White, working-class women have gone for Trump again

Democrats, too, have been muted in their response to Trump’s election, with the party divided over how to confront the president-elect and his allies after months of campaigning that he is an existential threat to democracy.

Some Democrats in Congress have tried to work across the aisle, with dozens joining Republicans last week to support tough legislation on undocumented immigrants. A group of Democratic senators recently released a video declaring that “we’re not here because of who we’re against.”

Even California Gov. Gavin Newsom, who has repeatedly clashed with Trump over the years and has already announced plans to protect his state from federal intervention, has taken a more conciliatory tone in recent days in the wake of the devastating wildfires.

“We’re a little leaderless right now, which is tough,” said Run for Something’s Littman. “We’re in a mess because there’s nothing behind us that’s in the field.

Life after the Women’s March

For Wruble, the break from politics came long before the November loss.

In 2022, after years of organizing, Wruble was experiencing burnout and moved west. She gave up her rent-controlled apartment in Brooklyn and set up camp permanently in Joshua Tree, slowly building her farm, Kaleidoscopic Desert.

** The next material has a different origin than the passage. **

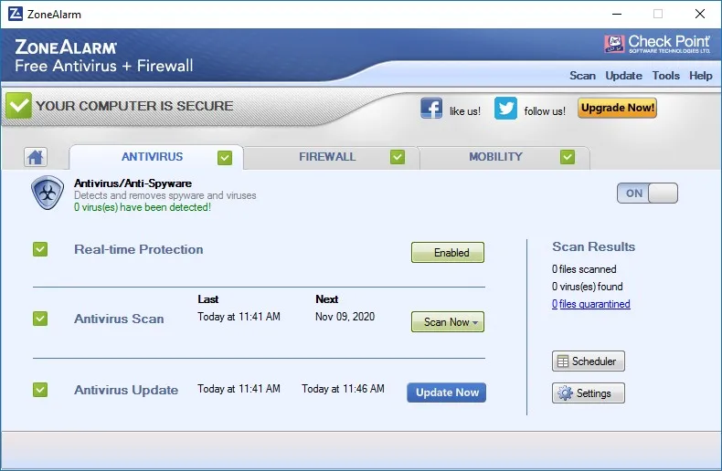Open the Scan menu in header

(x=582, y=76)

She shows no signs of wanting to return. The farm occupies most of its focus. During our conversation earlier this month, she was interrupted several times by her ranch hand to ask about various animals.

“We need more dog food in the house,” Wruble said after one such interlude. “Those are the issues I’m dealing with now.

But for other supporters of the Women’s March who are still in the fight, Saturday’s event brings a sense of optimism in a moment of despair.

“My friends who are super progressive and devastated after the election are in a state where the only thing we can do is show up and not be quiet and not let people think that all women support Trump,” she said.

But she said the march itself would do little to attract the women who voted for it.

“It doesn’t mean you shouldn’t do it,” she added, “but it won’t draw them back.”